> _YOUR OBJECTIVE_
In the records below, which lines include "Click"? Copy them.

═════ RECORDS SHOWN

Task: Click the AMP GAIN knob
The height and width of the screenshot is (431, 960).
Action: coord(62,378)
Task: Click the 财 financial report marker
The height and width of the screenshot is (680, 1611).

══════════

> _ANSWER TO THE PROBLEM_
Task: Click the AMP GAIN knob
Task: Click the 财 financial report marker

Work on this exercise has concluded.